Since the untimely death
of Courtney Chamberlain, Daryl Hodges has been in charge at the company as
executive chairman. To cut to the chase, after reaching the $70m initial credit
deal with COFIDE in June Hodges decided to go to Ollachea, present himself to
the community with the IRL team and, along with the presentation of some
overdue social community agreement money that was now available to hand over
thanks to the COFIDE deal, explain the state of play to the stakeholders there.
So on July 15th 2015 the top management of Minera IRL went to Ollachea and had
a town hall meeting with the community. There were around 500 people present.
First the community president welcomed their guests, then Diego Benavides spoke
(he also handed over the cheques) and then came the central point of the
meeting, a speech of approximately 10 to 15 minutes given to the hall by IRL
executive chair  Daryl Hodges, the man
now in charge. After the presentations, there was a question and answer session
(as is normal at this type of meeting) with the floor able to voice its
concerns.
In his talk, Daryl Hodges, who
spoke in English with his message translated into Spanish for the audience by
VP Exploration Don McIver, used his time to introduce himself to those present.
He said that he hoped the good relationship enjoyed between the company and the
community would continue. He then told those present that there would be
changes in the way IRL operates and does business. He was polite and good
mannered in his speech, but that doesn’t hide the fact that the message of
“there are going to be changes” went down like a lead balloon with
the community of Ollachea. When I asked Daryl Hodges about this, he replied, “I said we are still adding a lot of
new people and the company is going through changes
” (quote unquote). In
his opinion the meeting was not fractious and in general terms, although being
nervous about having to give a speech, he thought it went quite well. He also
told me (quote), “Last thing I
expected from that night was bad press
.”
Unfortunately that’s not how someone
in Ollachea I spoke with this weekend put it, not even close. Also present at
the meeting, my contact told me that when Hodges spoke, he spoke in English and
his words were translated (true). In the question and answer session he was
asked on many occasions by those present (often different people were repeating
the same question) a combination of “why was he head of the company”,
“why wasn’t Diego Benavides head of the company” “why was Diego
Benavides only “interim CEO” and not ratified as CEO” etc. Daryl
Hodges claims he was asked that question three times and that the questions
sounded scripted, my eyewitness said he was asked many times over, far more
than three. His answer was to smile and say that Diego Benavides was very
important to the company and he hoped that he’d decide to stay with the
company. This, quite rightly as you’ll see later, was interpreted by the
assembly as “Diego’s not getting the CEO job”. He was also asked
repeatedly for details on the “changes”, as he was in effect being
asked by the community who had been used to working with Benavides and Courtney
Chamberlain for eight years. At one point when receiving one of these questions
he threw his hands up in the air and laughed, not with the people but at
them.

▸ Given instruction 1
Quote the passage of the Ollachea meeting text between "Since the untimely" and "500 people present.", inclusive.
▸ Given instruction 2
Carry the Ollachea meeting text forward from its final sentence.

▸ Given material
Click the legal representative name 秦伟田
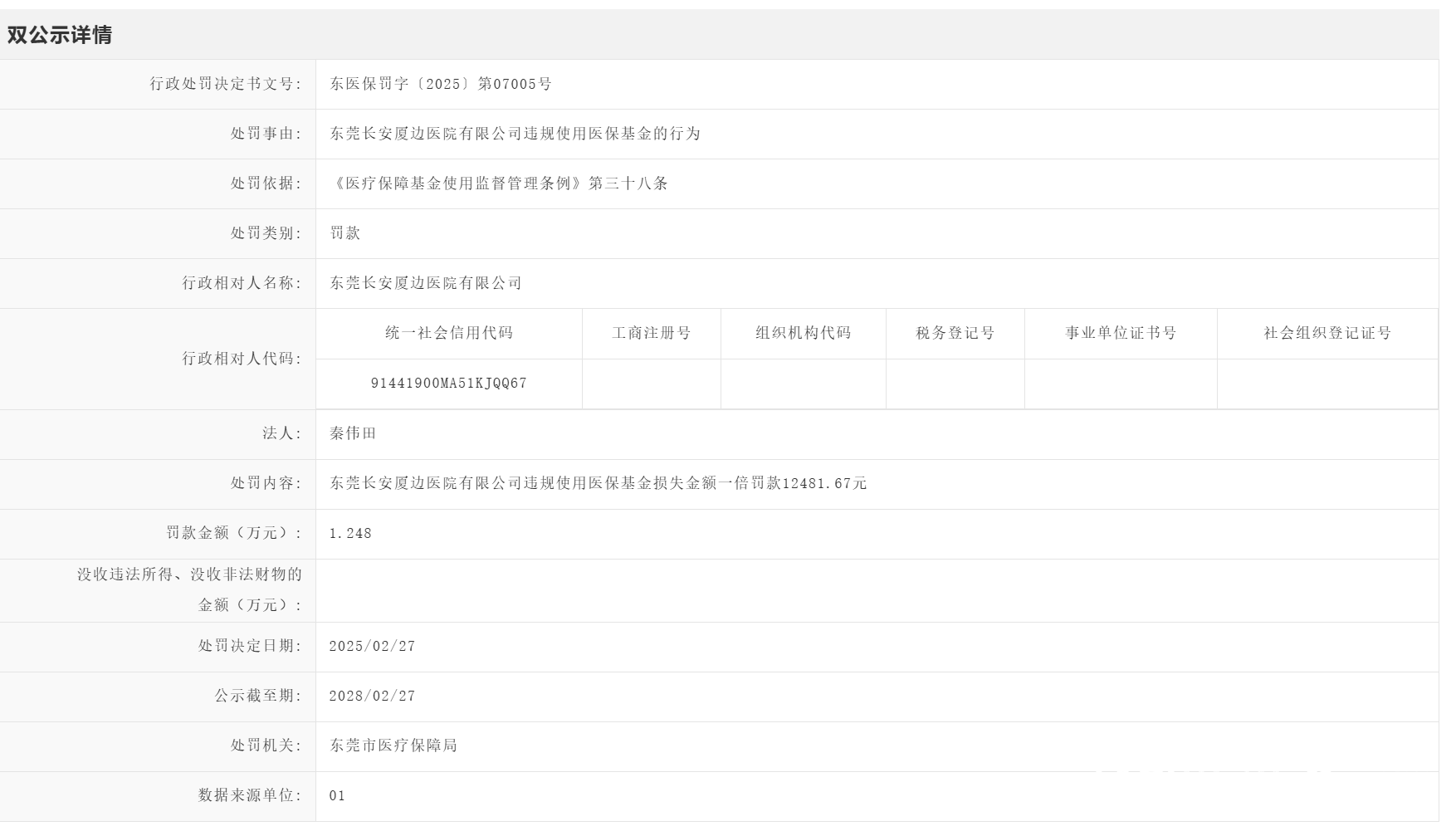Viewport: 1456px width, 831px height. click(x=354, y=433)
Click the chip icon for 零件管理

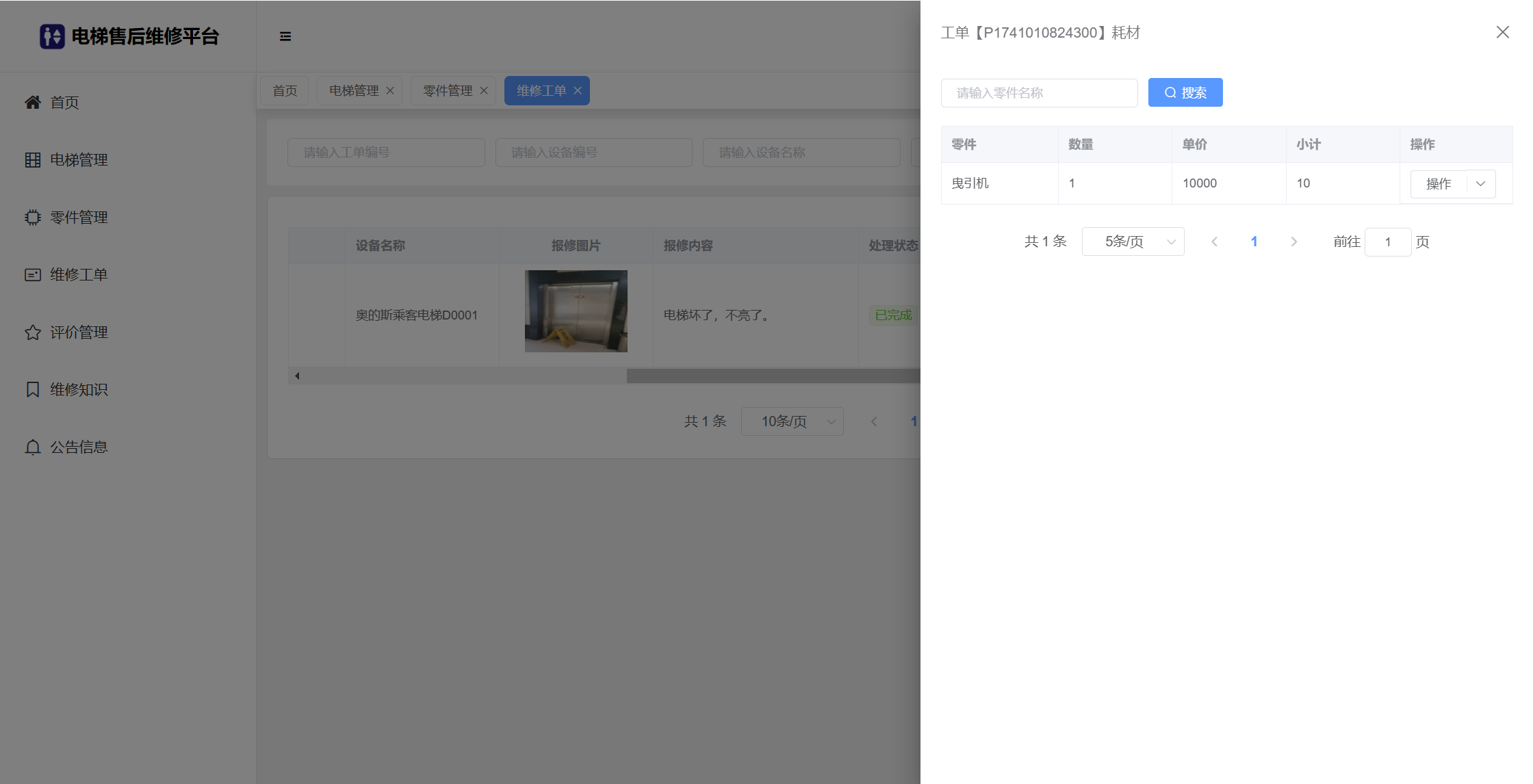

▸ Written response 1
Since the untimely death
of Courtney Chamberlain, Daryl Hodges has been in charge at the company as
executive chairman. To cut to the chase, after reaching the $70m initial credit
deal with COFIDE in June Hodges decided to go to Ollachea, present himself to
the community with the IRL team and, along with the presentation of some
overdue social community agreement money that was now available to hand over
thanks to the COFIDE deal, explain the state of play to the stakeholders there.
So on July 15th 2015 the top management of Minera IRL went to Ollachea and had
a town hall meeting with the community. There were around 500 people present.

▸ Written response 2
The message from a non-Spanish
speaker with apparent control over the destiny over the project on the
community’s territory could not have been worse. According to the eyewitness, he
showed no respect for the people present and though he said he wanted to remain
on good terms with the community his talk about wanting to change the way the
company operates showed no respect at all to the recently deceased Courtney
Chamberlain, with whom the people in Ollachea had an excellent relationship. He
made no mention about why he had been made head of the company and not Diego
Benavides, who in the opinion of the community was and is the obvious successor
to Courtney Chamberlain. To sum up the attitude of the community, here’s a
direct translation of the letter sent to Daryl Hodges by the community of
Ollachea, dated August 10th 2015, as their words are better than mine (I’m just
the translator). I was supplied a copy of this letter by my Ollachea contact:
Sr. Daryl Hodges

The rural community of
Ollachea is very proud of its territory and its riches and because of that, we
have always defended them against anyone who has wanted to deceive us in order
to appropriate that which we consider our principal resource and the most
valuable asset from our previous generations for our children.

When the company (IRL)
first came (to Ollachea) we conversed with them and reached agreements based on
trust with the people who came as representatives of the company such as Mr. Courtney
Chamberlain, who we always remember with much appreciation and Dr. Benavides,
who we named an Honorary Member of the Community due to his laudable social
leadership and who we elected as the only person authorized for agreements
between the community and the company.

This good relationship of
trust has lasted over eight years, with total respect for our customs and
particularly our territory, which is why we gave our territory as guarantee via
a contract and the our support to the company so that it could obtain financing
with COFIDE.

However, we now see that
nothing is being respected, which is why the General Assembly which took place
yesterday agreed on the necessity to get a clear answer regarding the
announcements of changes in the company that you, in an arrogant manner, spoke
of in the Assembly of July 15th.

Our territory and
agreements are to be respected and with you we have no trust that this will
occur because we feel that you have lied to us and that you do not respect the
relationship that the community and the company have built.

You said that you had
worked in the company for the last eleven years and that you had achieved the
deal for the credit agreement with COFIDE. We have never seen you before, nor
do we agree with you.

You have treated us badly
because you have taken Mr. Courtney’s position, we don’t know how, and you have
ignored he who we named honorary community member, which represents a direct
affront to us.

You mocked us when we said
that you (i.e. the company) should give the position to Dr. Benavides, who
deserves to occupy the main position at the company and not to be an interim.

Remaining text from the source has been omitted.